Esta noção, de certa maneira, vem sendo retomada como princípio por Marcelo Gleiser em seus artigos recentes, nos quais vem insistindo que a natureza é constituída de forma assimétrica e que a idéia de simetria, de equilíbrio, não é corroborada pelas descobertas científicas. A noção que Gleiser contradiz aqui é aquela que ele considera derivada do monoteísmo, ou seja, que há por trás de tudo um princípio harmônico que rege a natureza de forma universal, e que esta harmonia, cuja expressão material seriam as simetrias, seria a indicação da beleza de um todo, cujo significado seria dado na noção de equivalência entre beleza e verdade. Gleiser entende que beleza e verdade, na natureza, segundo o que a ciencia tem encontrado, estão dissociados. Ao menos no que se refere ao que a ciência, no ramo da física, tem encontrado, não há uma unidade em sua interioridade. A natureza privilegia a imperfeição e a assimetria.
Parece muito interessante esta convergência em termos entre Schelling e Gleiser. Do ponto de vista da consciência existencial, o irracional, ou aquilo que está para além da razão, conforme indicado por Schelling, aponta para um campo do ser do Homem que lhe fundamenta a liberdade e a autonomia através de uma dimensão ontológica obscura e inapreensível pela razão mas que ao mesmo tempo lhe fornece o próprio substrato. O existente é primeiro, a razão é segunda. Descobrir que a natureza privilegia o assimétrico, o imperfeito, em Gleiser, aponta para um campo em que a ciência terá que lidar já não mais com idéias universais, mas, talvez com um grau de contingência que ainda está por mostrar que efeitos produzirá no saber científico do futuro.

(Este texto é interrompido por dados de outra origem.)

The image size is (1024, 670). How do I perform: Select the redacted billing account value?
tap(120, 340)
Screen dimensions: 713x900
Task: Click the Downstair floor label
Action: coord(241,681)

As implicações destas idéias podem ser de grande produtividade para se enfrentar as questões que a filosofia e a ciência têm lançado umas às outras e talvez até mesmo a teologia tenha que lidar com estes novos desenvolvimentos no pensamento. Pensar a falta de unidade na estrutura da natureza, o desequilíbrio fundamental, ao mesmo tempo produtivo, criativo, talvez venha a ajudar a compreender mais nossa própria estrutura humana, na qual a oscilação entre o obscuro e o evidente, entre o inconsciente e o consciente, entre a unidade interna e cisão, a rotura interior, joguem um papel altamente significativo e muito mais esclarecedor sobre nossas vicissitudes e virtudes do que a acalentada idéia de uma homogeneidade e  harmonia interna.
Como sempre, isso exigirá coragem para nos desprendermos de nosso tradicional e elevado auto-conceito de nós mesmos como humanos a fim de nos encararmos muito mais de perto e de forma muito mais realista. Vejamos quem aguenta o teste. Como diz Zizek, o psicanalista e filósofo esloveno, “bem-vindo ao deserto do real”.